Peter Schneider a écrit « Le Sauteur de Mur (The Mauerspringer) » en 1982, quand le Mur de Berlin, érigé en 1961 était toujours debout. A travers une succession de petits tableaux, c’est le portrait d’une ville divisée qu’il brosse. Le narrateur est un écrivain de l’Ouest qui s’aventure à l’Est, d’abord un peu par hasard, et puis plus souvent parce qu’il s’intéresse à la vie de l’autre côté du Mur. Il se lie d’amitié avec des Berlinois de l’Est, Robert et Lena qui sont passés à l’Ouest et Pommerer qui est resté à l’Est. Il raconte aussi l’histoire de ces adolescents de l’Est qui passent à l’Ouest pour voir des westerns dans les cinémas du Kurfürstendamm avant de repasser le mur dans l’autre sens. Il décrit enfin combien les divisions de la ville vont au-delà de la barrière physique imposée par le Mur : « Il nous prendra plus de temps de détruire ce Mur dans nos têtes qu’aucune entreprise de démolition n’en aurait besoin pour ce Mur visible. ».

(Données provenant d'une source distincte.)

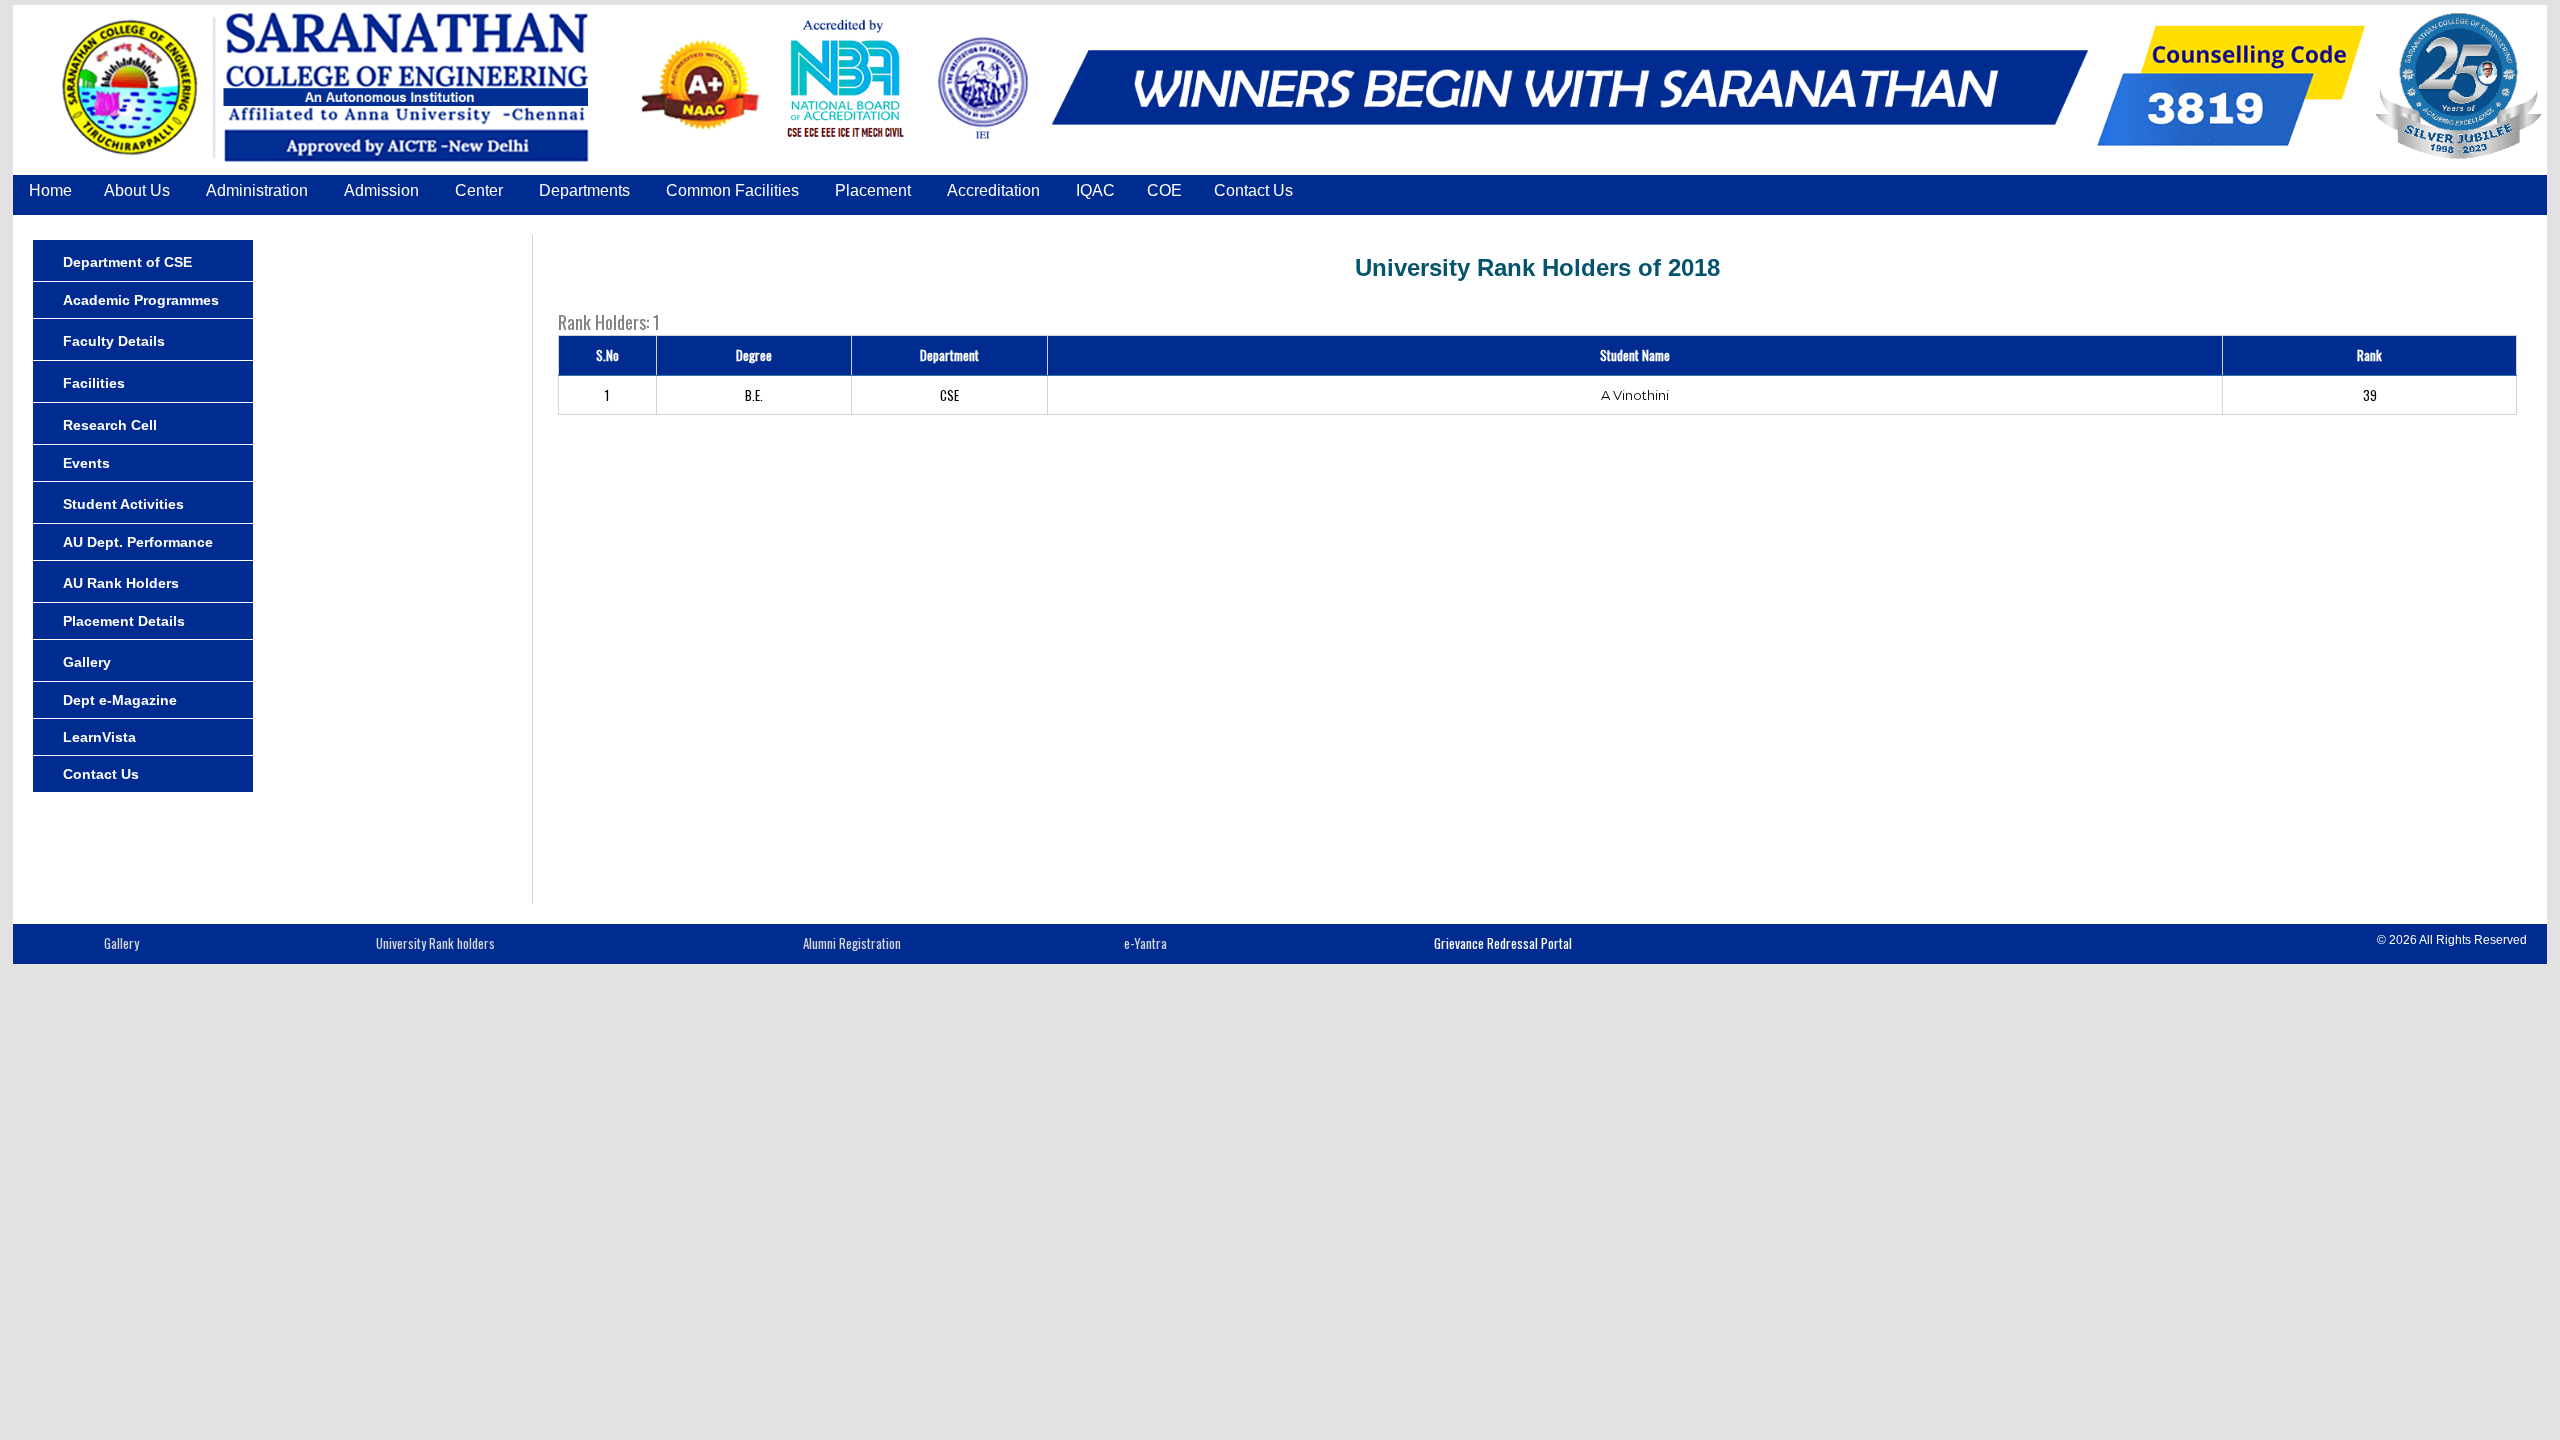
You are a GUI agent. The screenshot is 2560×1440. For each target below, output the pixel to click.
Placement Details (124, 621)
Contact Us (1253, 190)
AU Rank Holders (121, 583)
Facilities (94, 383)
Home (50, 190)
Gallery (87, 662)
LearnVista (99, 737)
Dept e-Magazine (120, 700)
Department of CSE (127, 262)
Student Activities (123, 504)
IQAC (1095, 190)
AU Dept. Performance (138, 542)
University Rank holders (435, 943)
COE (1164, 190)
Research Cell (110, 425)
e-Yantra (1145, 943)
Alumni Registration (852, 943)
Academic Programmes (141, 300)
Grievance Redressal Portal (1503, 943)
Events (86, 463)
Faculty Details (114, 341)
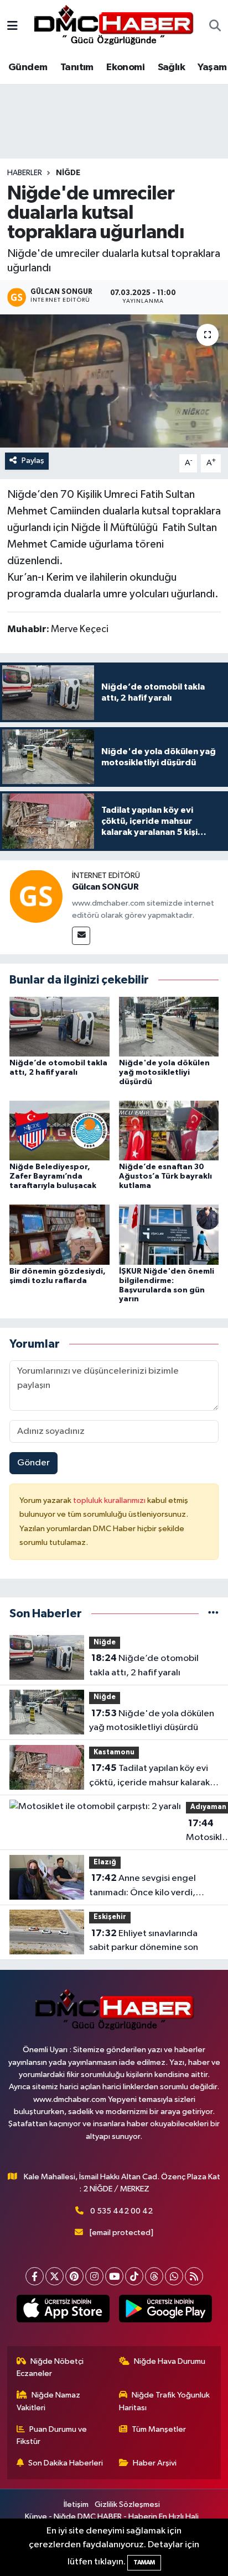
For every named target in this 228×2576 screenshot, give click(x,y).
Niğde (68, 173)
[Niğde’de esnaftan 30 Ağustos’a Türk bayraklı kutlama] (169, 1130)
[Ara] (215, 27)
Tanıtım (77, 67)
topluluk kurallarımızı (110, 1500)
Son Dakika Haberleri (65, 2463)
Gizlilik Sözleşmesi (127, 2504)
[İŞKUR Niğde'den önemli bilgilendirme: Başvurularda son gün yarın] (169, 1234)
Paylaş (33, 460)
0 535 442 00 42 (121, 2211)
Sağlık (171, 67)
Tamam (144, 2562)
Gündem (27, 67)
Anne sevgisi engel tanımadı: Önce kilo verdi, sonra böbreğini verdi (142, 1886)
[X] (54, 2276)
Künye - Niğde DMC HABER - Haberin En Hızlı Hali (112, 2516)
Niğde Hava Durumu (169, 2361)
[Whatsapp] (174, 2276)
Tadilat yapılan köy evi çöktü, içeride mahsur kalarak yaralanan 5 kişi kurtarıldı (149, 1776)
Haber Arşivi (155, 2463)
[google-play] (165, 2311)
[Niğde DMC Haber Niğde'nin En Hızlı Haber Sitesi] (113, 26)
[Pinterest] (74, 2276)
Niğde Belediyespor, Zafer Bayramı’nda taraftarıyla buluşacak (52, 1176)
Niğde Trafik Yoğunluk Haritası (164, 2401)
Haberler (24, 173)
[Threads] (154, 2276)
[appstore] (63, 2311)
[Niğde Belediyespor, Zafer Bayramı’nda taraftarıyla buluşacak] (59, 1130)
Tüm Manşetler (159, 2429)
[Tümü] (213, 1613)
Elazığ (105, 1862)
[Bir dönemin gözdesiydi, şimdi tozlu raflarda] (59, 1234)
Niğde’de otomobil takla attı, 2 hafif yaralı (144, 1665)
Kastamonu (114, 1752)
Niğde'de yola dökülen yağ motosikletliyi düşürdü (164, 1072)
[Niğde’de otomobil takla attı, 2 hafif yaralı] (59, 1026)
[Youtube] (114, 2276)
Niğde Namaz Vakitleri (49, 2401)
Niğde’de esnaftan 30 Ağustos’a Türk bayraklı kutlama (165, 1176)
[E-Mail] (81, 936)
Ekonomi (125, 67)
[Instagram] (94, 2276)
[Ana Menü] (12, 26)
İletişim (76, 2504)
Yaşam (212, 67)
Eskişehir (110, 1917)
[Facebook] (34, 2276)
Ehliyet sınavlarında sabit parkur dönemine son (143, 1940)
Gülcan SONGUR (105, 886)
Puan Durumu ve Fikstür (52, 2435)
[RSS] (194, 2276)
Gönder (33, 1463)
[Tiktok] (134, 2276)
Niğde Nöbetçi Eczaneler (50, 2367)
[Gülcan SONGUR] (36, 896)
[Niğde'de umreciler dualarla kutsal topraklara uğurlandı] (114, 381)
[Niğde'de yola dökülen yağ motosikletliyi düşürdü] (169, 1026)
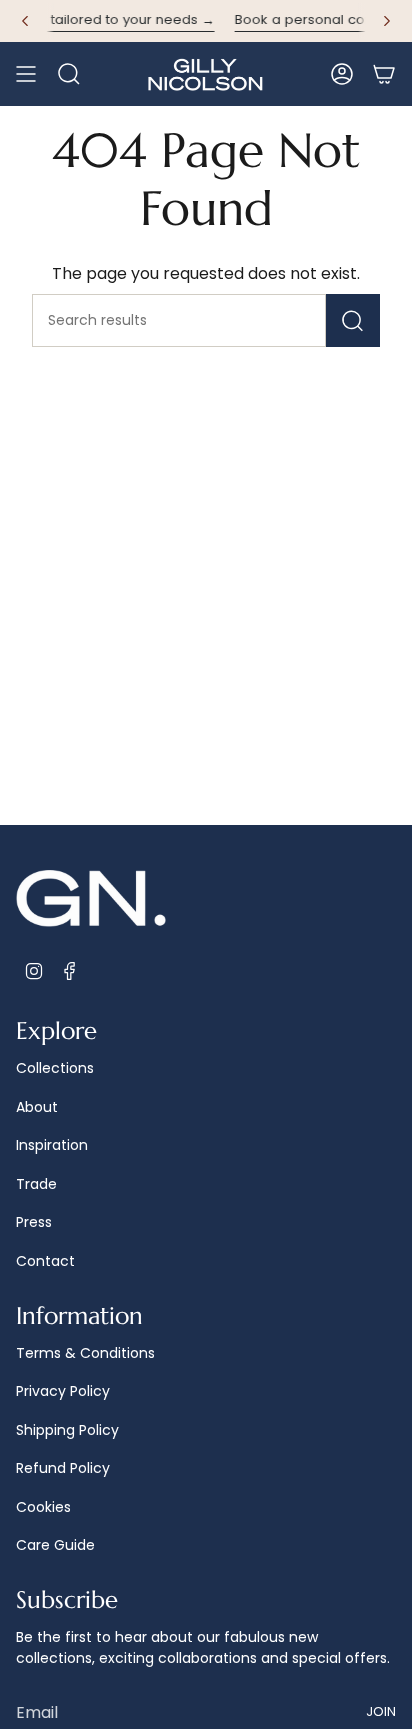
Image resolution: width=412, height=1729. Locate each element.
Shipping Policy (67, 1430)
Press (34, 1222)
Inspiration (52, 1145)
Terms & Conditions (85, 1353)
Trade (36, 1184)
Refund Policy (63, 1468)
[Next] (387, 21)
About (37, 1107)
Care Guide (55, 1545)
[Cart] (384, 74)
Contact (45, 1261)
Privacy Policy (63, 1391)
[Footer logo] (91, 899)
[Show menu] (26, 74)
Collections (55, 1068)
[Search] (353, 320)
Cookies (43, 1507)
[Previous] (25, 21)
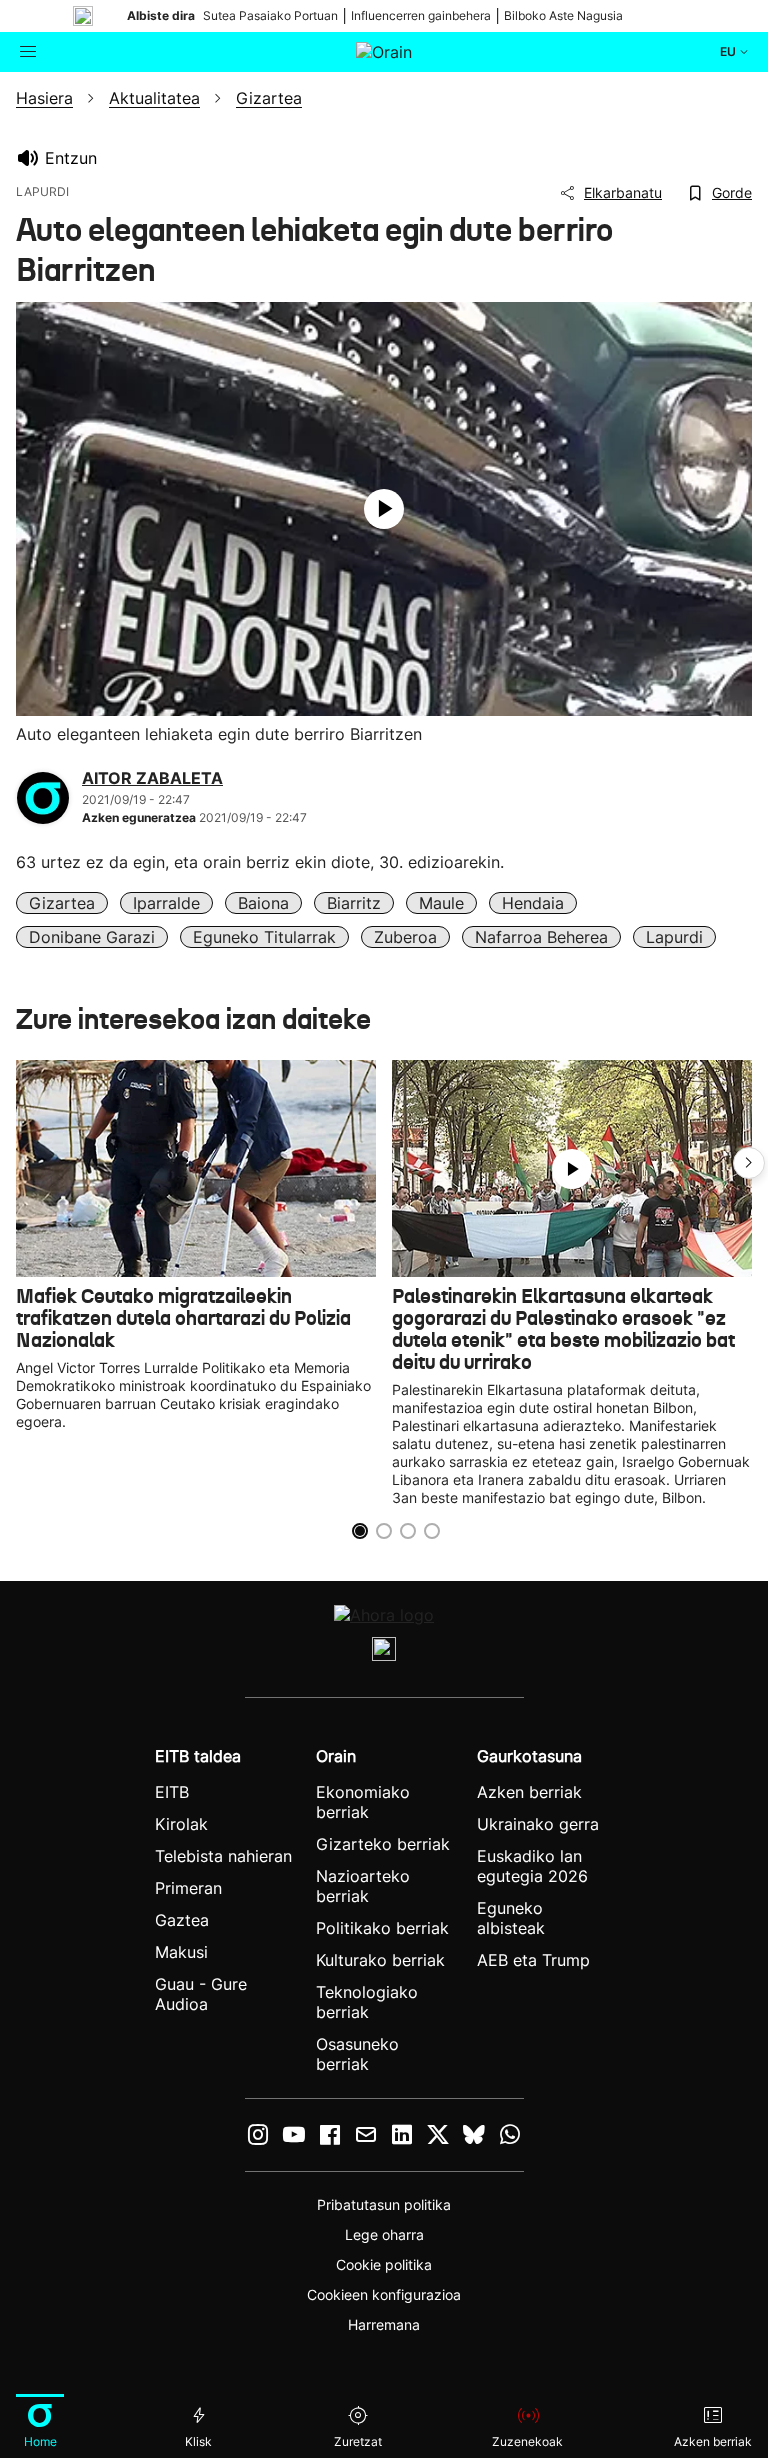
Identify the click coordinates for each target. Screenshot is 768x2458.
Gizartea (62, 903)
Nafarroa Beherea (541, 937)
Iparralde (166, 903)
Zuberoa (405, 937)
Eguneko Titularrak (264, 937)
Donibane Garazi (92, 937)
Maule (441, 903)
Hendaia (533, 903)
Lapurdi (674, 937)
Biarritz (354, 903)
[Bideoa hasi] (384, 509)
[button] (749, 1163)
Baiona (263, 903)
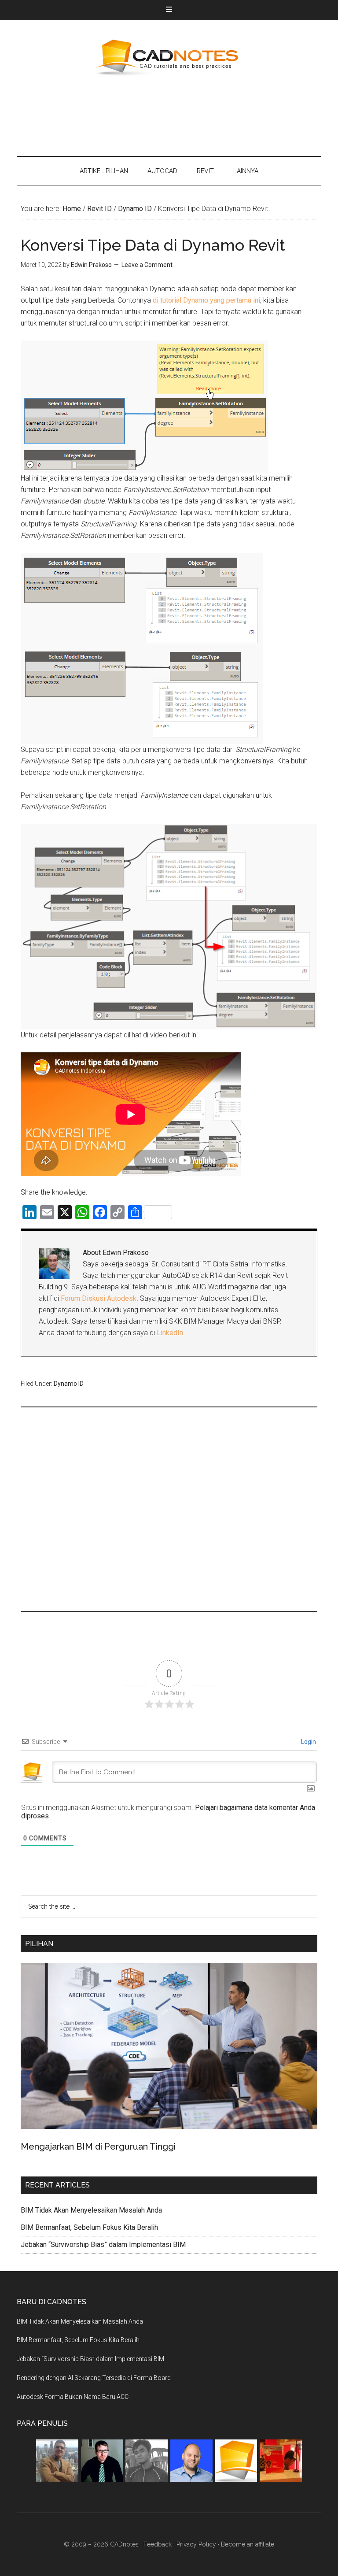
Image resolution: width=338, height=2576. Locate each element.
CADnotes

« Berlin sous la Baltique (Surrogate City) » est le premier roman de l’écrivain irlandais Hugo Hamilton qui a longtemps vécu à Berlin. Il a été publié en 1990, juste après la chute de Mur, mais cette histoire où les relations humaines semblent distantes et temporaires se passe pendant les années 70. Helen, une irlandaise a rencontré, un allemand, Dieter à Dublin. Elle ne connaît rien de lui, si ce n’est qu’il l’a laissée enceinte. Elle débarque à Berlin pour le retrouver et l’informer qu’il va être père. Elle a du mal à localiser Dieter qui semble insaisissable et Helen est recueillie par Hadja, la femme et imprésario de Wolf, un musicien populaire. Le narrateur, un autre Irlandais, est l’ingénieur du son de Wolf. Il fait la connaissance d’Helen et l’aide à chercher Dieter. Mais celui-ci reste introuvable. L’ingénieur du son tombe amoureux d’Helen et s’offre pour jouer un rôle de père de substitution. Jusqu’à ce que Dieter réapparaisse et emmène Helen en Irlande.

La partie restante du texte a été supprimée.